Former governor Jeb Bush was in Florida on Monday, trying desperately to reset his faltering GOP presidential campaign with a speech and release of a new campaign e-book. Meanwhile, his one-time protégé and chief rival for establishment Republicans, Sen. Marco Rubio, has begun to surge in New Hampshire, a critical battleground state.
The freshman Florida senator parlayed a strong debate showing last Wednesday into a sizeable uptick in a new poll in New Hampshire -- placing him third behind billionaire Donald Trump and retired neurosurgeon Ben Carson, according to a new Monmouth University poll of the state’s likely Republican primary voters. Although Rubio trails Trump by 13 points, he has moved within three points of Carson, a remarkable short-term spurt in support.
“Marco Rubio’s standout performance in the last debate seems to have paid dividends in a contest that was supposed to be dominated by his former mentor, Jeb Bush,” said Patrick Murray, director of the independent Monmouth University Polling Institute in New Jersey.
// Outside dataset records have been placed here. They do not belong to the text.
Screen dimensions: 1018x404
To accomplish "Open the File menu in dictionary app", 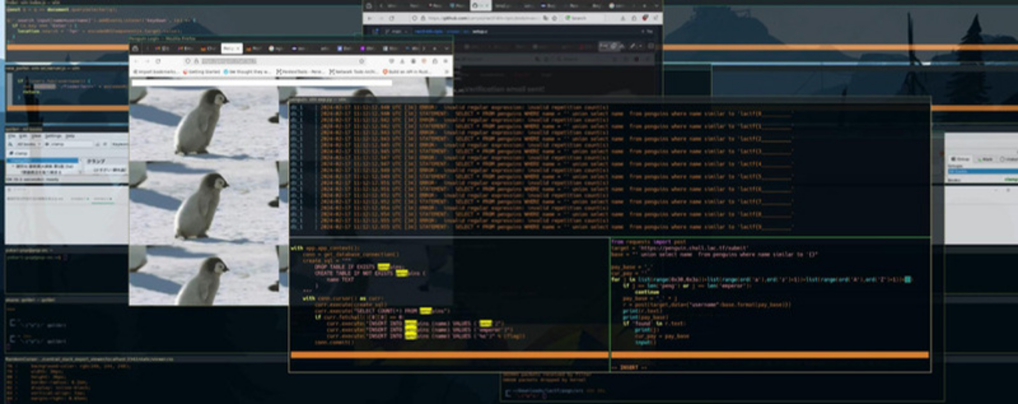I will [10, 136].
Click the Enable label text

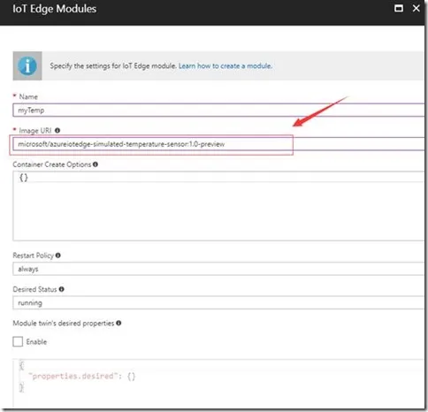(x=36, y=342)
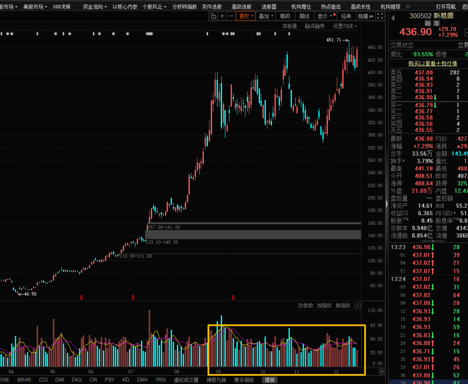Zoom in chart with plus icon
Image resolution: width=468 pixels, height=384 pixels.
[223, 16]
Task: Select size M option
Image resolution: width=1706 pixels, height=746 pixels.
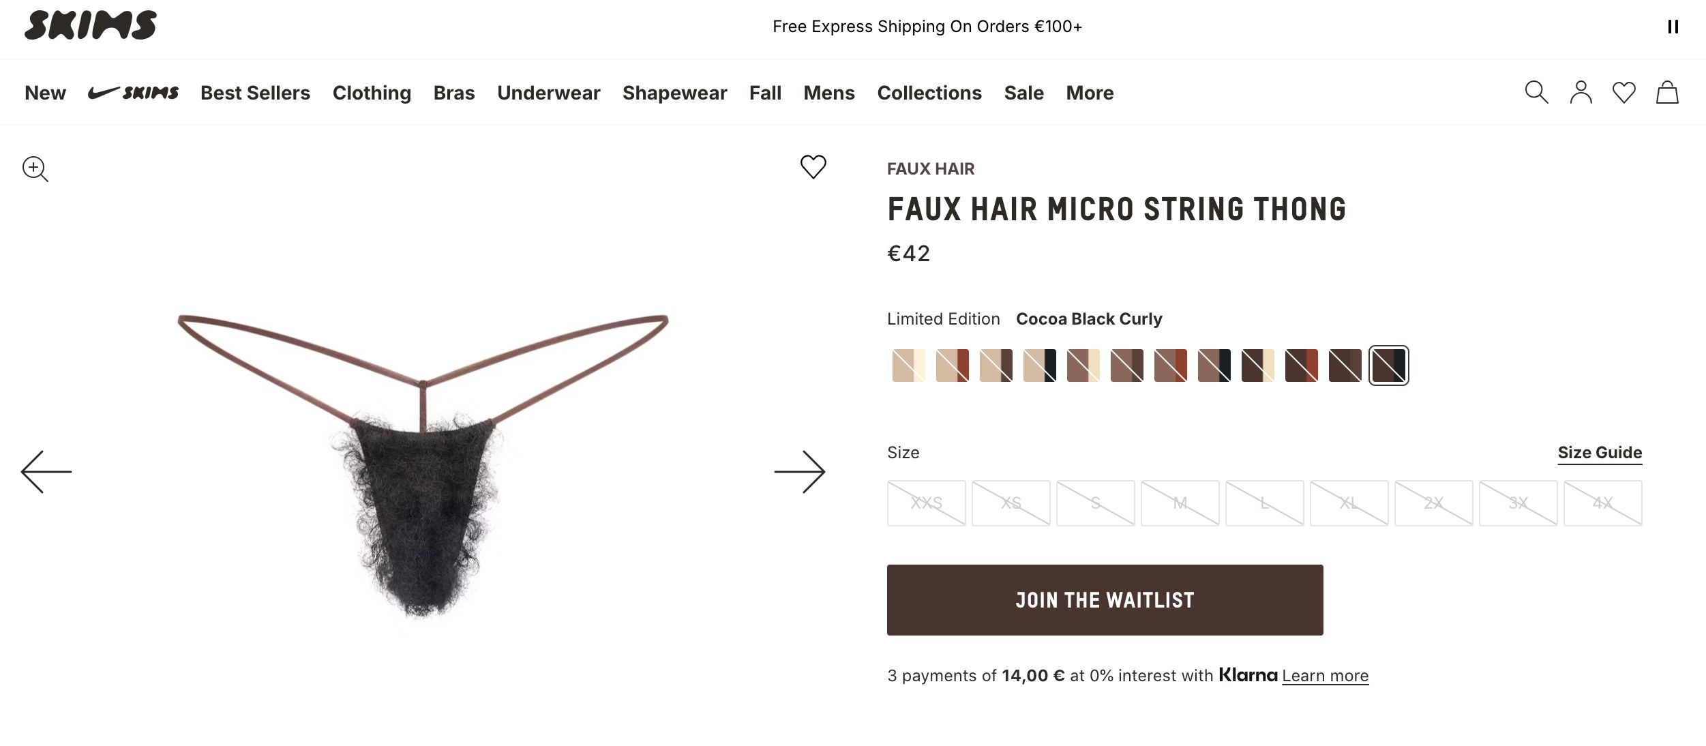Action: click(x=1180, y=503)
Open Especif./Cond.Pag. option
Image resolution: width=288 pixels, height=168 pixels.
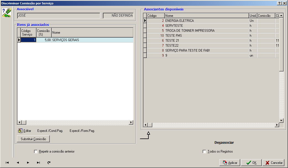pos(50,131)
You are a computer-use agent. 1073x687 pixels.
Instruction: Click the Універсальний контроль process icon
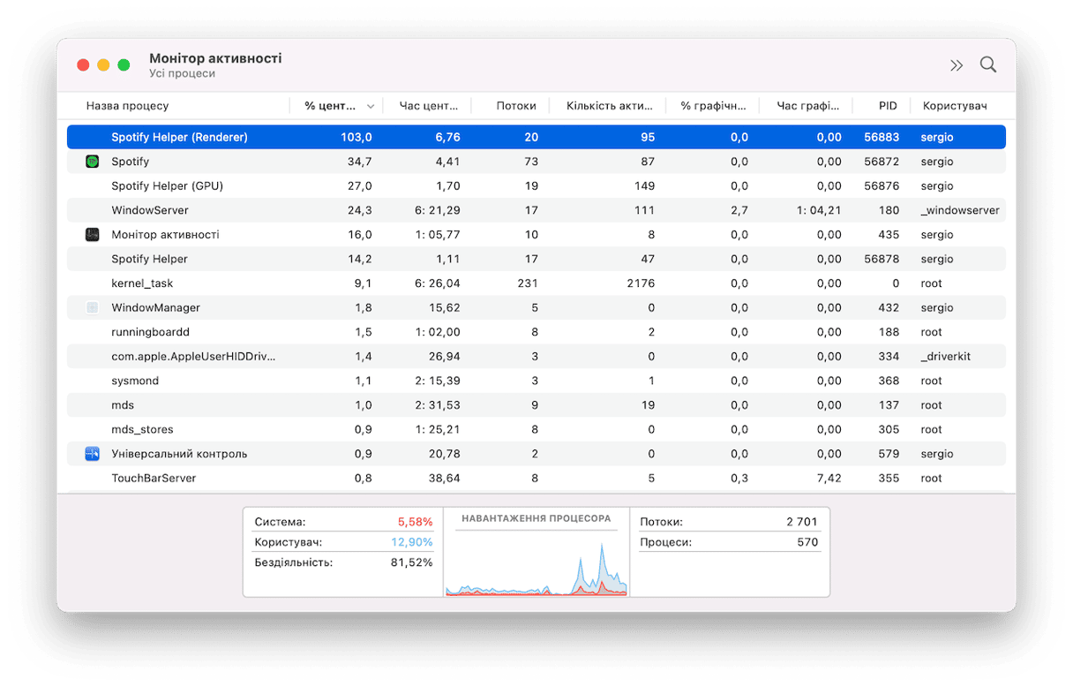(x=93, y=454)
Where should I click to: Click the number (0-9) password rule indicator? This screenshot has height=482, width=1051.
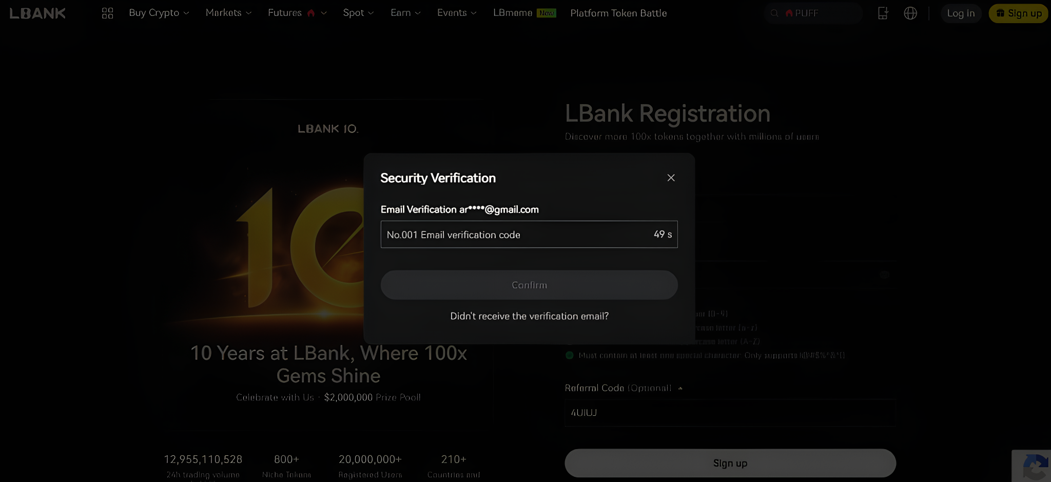pyautogui.click(x=570, y=313)
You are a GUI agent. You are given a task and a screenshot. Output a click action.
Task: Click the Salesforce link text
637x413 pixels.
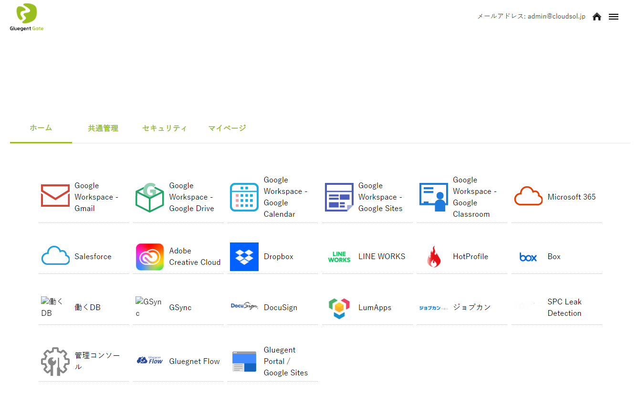[x=93, y=257]
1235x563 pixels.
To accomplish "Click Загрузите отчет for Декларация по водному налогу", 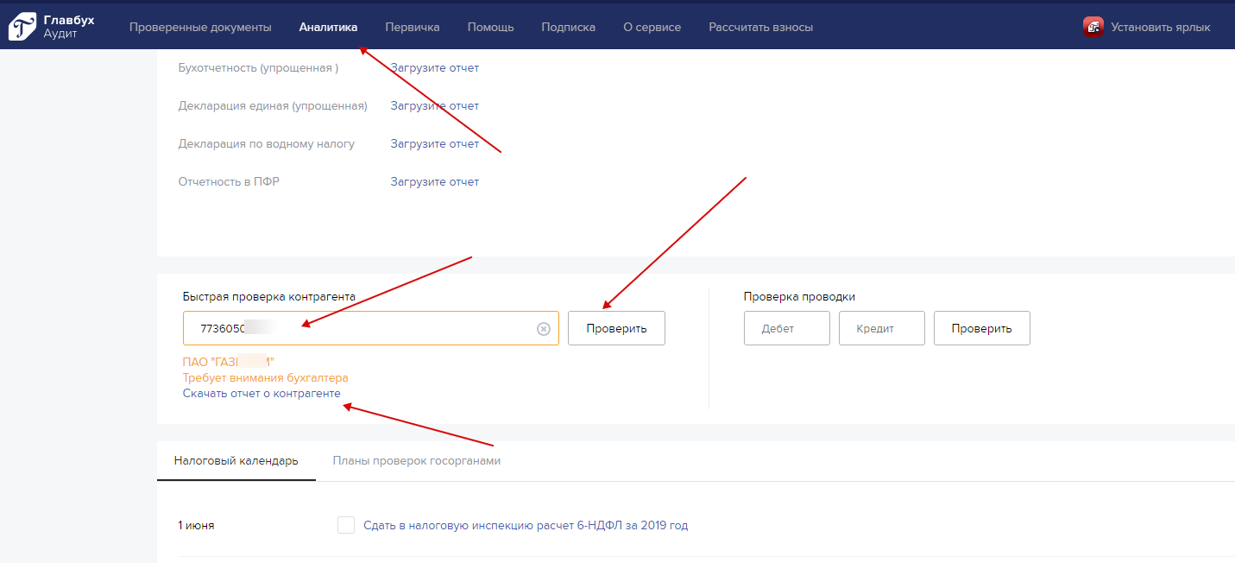I will pyautogui.click(x=434, y=144).
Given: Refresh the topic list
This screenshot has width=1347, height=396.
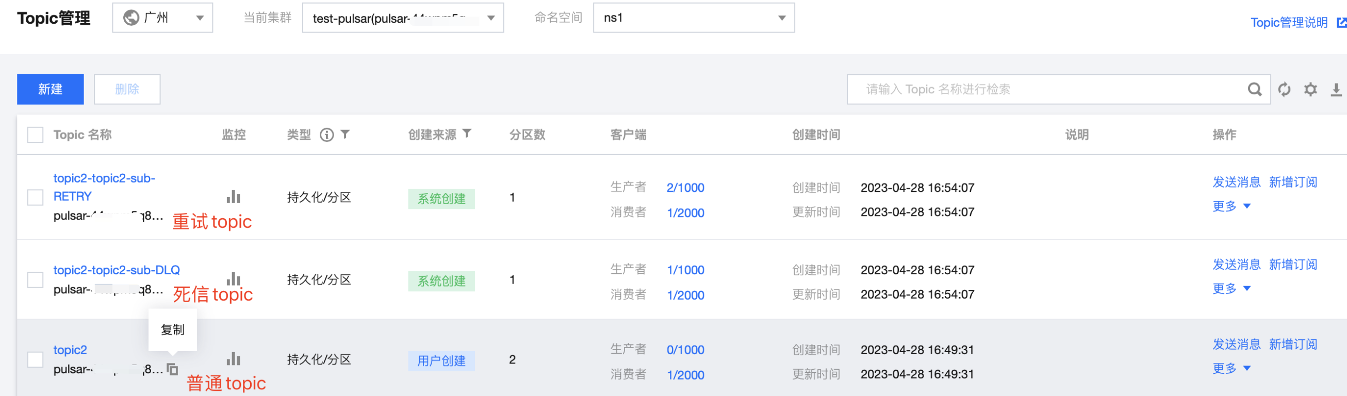Looking at the screenshot, I should point(1284,89).
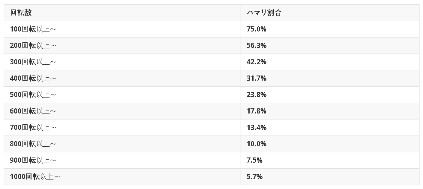Image resolution: width=423 pixels, height=189 pixels.
Task: Select the 500回転以上～ row label
Action: pos(33,95)
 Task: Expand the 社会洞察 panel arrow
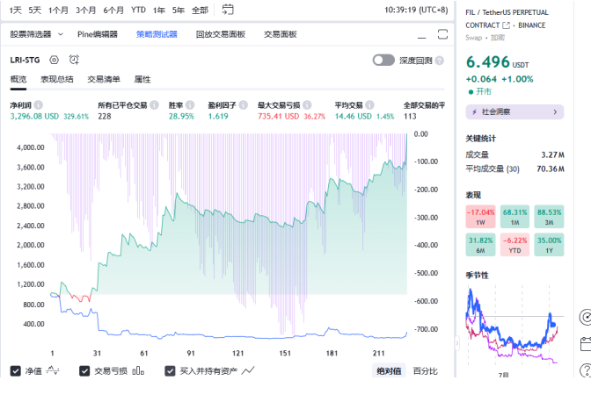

The telephone survey was conducted over four days following last week’s often chaotic CNBC debate in Boulder, Colorado. Rubio upstaged Bush during that two-hour debate, especially when Bush tried to make an issue of Rubio’s absenteeism and spotty voting record in the Senate. The former Florida governor is stuck at 7 percentage points in the latest survey, while Rubio more than tripled his support since the last Monmouth poll was conducted in September.
“My issue is not with Jeb Bush—I’m running for president because I honestly believe that our party and our country needs to turn the page,” Rubio said on Sunday on the CBS’s Face the Nation.
Trump has preserved his lead with 26 percent in the latest poll, or 10 percentage points ahead of Carson, although both men have lost some ground since September. Besides moving up in the poll to 13 percent, Rubio saw his favorability rating shoot up since September, from 50 percent to 62 percent.
The poll also contains a little good news for Ohio Gov. John Kasich, who used the debate to attack Trump’s and Carson’s tax cut plans, saying that they would drive up the deficit. Kasich came in fourth in the latest poll with 11 percent.